▶ **To do**: Write out the listing below word for word.

(Beginning of Data listing)

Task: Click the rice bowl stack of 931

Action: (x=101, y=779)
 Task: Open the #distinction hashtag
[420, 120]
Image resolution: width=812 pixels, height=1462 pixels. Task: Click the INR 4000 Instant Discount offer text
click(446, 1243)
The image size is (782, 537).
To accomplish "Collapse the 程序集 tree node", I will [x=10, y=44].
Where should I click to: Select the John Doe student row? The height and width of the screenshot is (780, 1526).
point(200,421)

(End of Data listing)

▶ **Result**:
Task: Click the rice bowl stack of 931

Action: (x=101, y=779)
 Task: Open the #distinction hashtag
[420, 120]
Image resolution: width=812 pixels, height=1462 pixels. Task: Click the INR 4000 Instant Discount offer text
click(446, 1243)
The image size is (782, 537).
To accomplish "Collapse the 程序集 tree node", I will [x=10, y=44].
Where should I click to: Select the John Doe student row? The height and width of the screenshot is (780, 1526).
point(200,421)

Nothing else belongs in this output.